Preferias ser peixe? Se fosses um peixe talvez também escrevesses poemas que não rimam. Com as barbatanas, escritos na areia do mar ou no vazio cheio de água salgada. Tão ou mais poéticos, parecidíssimos. E talvez também te chamasses Oceano, ou Lago, ou Rio, ou Aquário, calhando morares num oceano, num lago, num rio ou num aquário.

Mas se fosses um peixe não poderias conduzir autocarros. Nem ir passear o cão e ir beber a cerveja. Não viverias com uma peixa especialista em fazer queques, elogiar os teus poemas, gastar o teu dinheiro, sorrir e encher a vossa casa de maníacos padrões a preto e branco (não necessariamente por esta ordem).

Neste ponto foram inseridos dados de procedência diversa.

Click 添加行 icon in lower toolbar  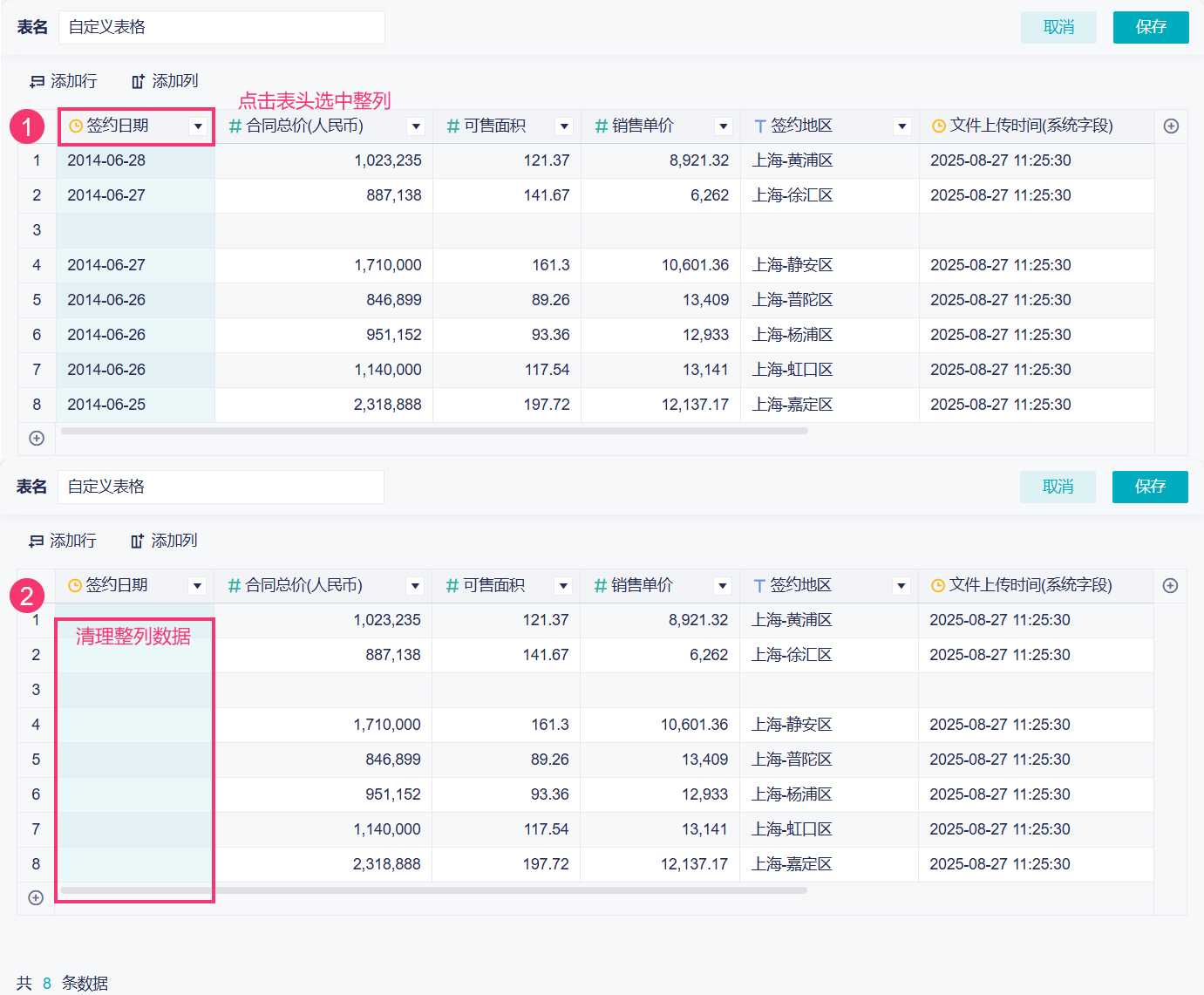pos(36,542)
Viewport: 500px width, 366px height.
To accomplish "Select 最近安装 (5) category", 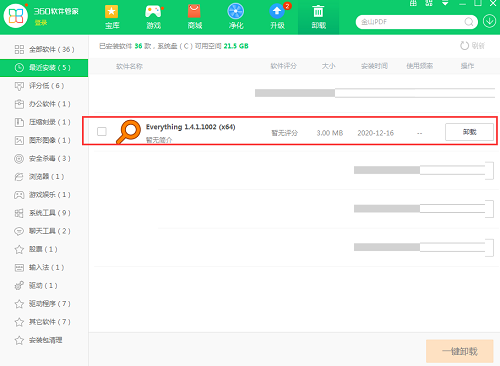I will 44,68.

E depois temos os gémeos. O problema dos gémeos. Gémeos. Duplicações. Paterson com Paterson. Driver com driver. Rimas. Metáforas das rimas que não prestam para fazer poemas na cidade do William Carlos Williams? Consta que Jarmusch escreveu o guião sem gémeos. Por acaso, a mãe de uma miúda que foi escolhida como extra para uma cena no autocarro foi buscá-la às filmagens com a sua irmã gémea. A partir daí, porque sim, decidiu que o filme iria ter gémeos aos magotes. E explica: “É um elemento anti-significativo”. ‘Tá explicado, Jim.

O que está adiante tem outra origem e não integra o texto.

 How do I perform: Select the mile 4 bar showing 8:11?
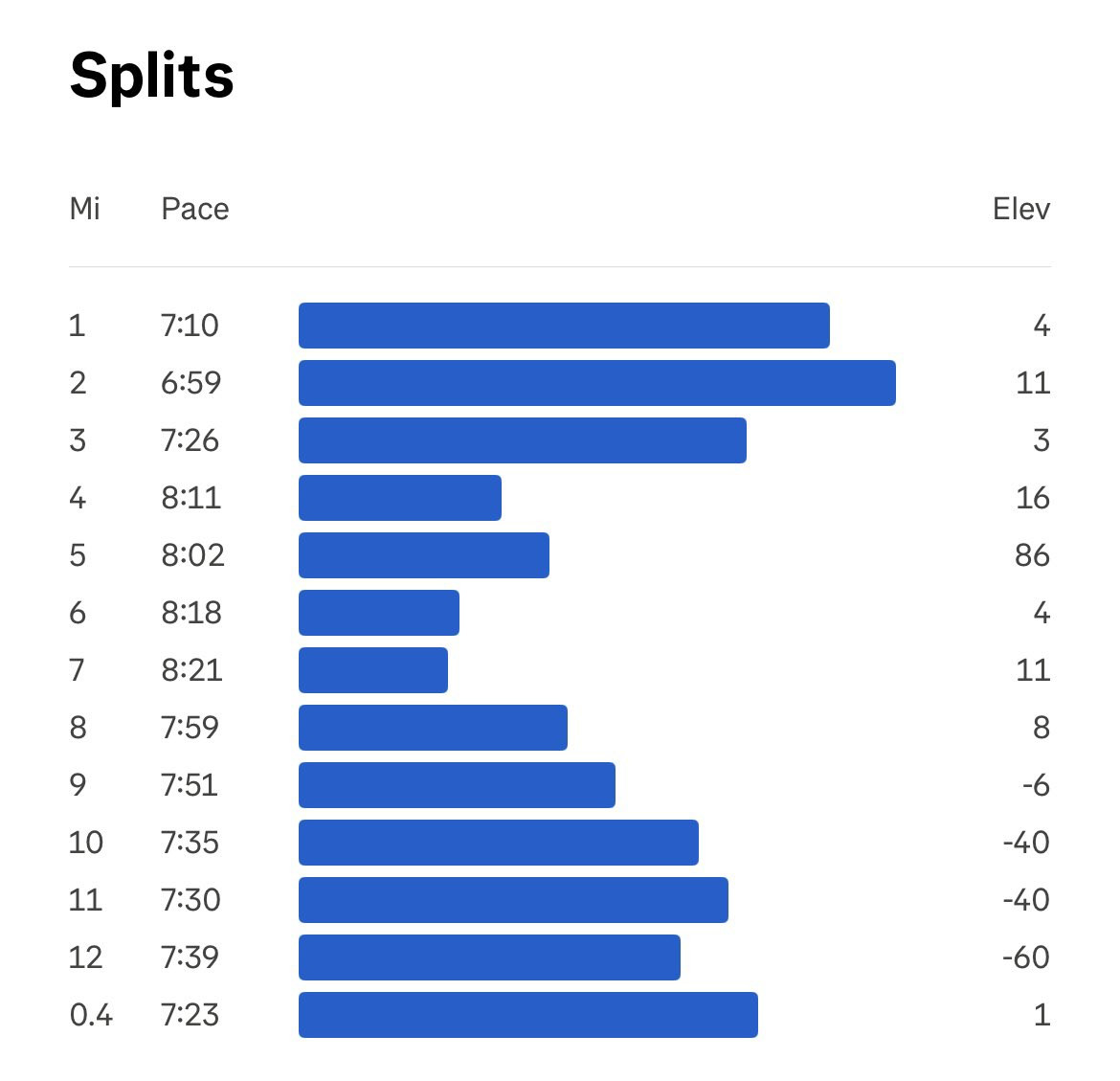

O mais provável, se o filme te percorrer as veias, será concordares que o realizador quis muito deixar-te com a ideia de que a poesia está espalhada à nossa volta, em tudo, nas pequenas coisas, no quotidiano, ao longo da monótona semana. Um condutor de autocarro pode ser um poeta e viver com uma pessoa do sexo feminino sem discussões nem sexo. Um cão pode embirrar sofisticadamente com um fulano e ter actos de crueldade abjecta contra a poesia. As palavras podem juntar-se às palavras, as frases podem suceder-se quais orações, e assistirmos ao divinal processo criativo num ecrã gigante. E esta ideia, ou aquela, ou até a outra, se misturada com personagens que assumem serem actores provocando riso a outros actores armados em personagens, se temperada com um japonês que não se perde em traduções, se embrulhada em folhas que caem e águas que voam, vai deixar-te a gostar mais de ti. Só que não sabes porquê.

Nem tens de saber. O próprio Jarmusch ainda está a aprender o que seja o cinema. Eis o segredo de um dos melhores filme do ano, seja lá qual for o ano em que vejas este exaltante aborrecimento.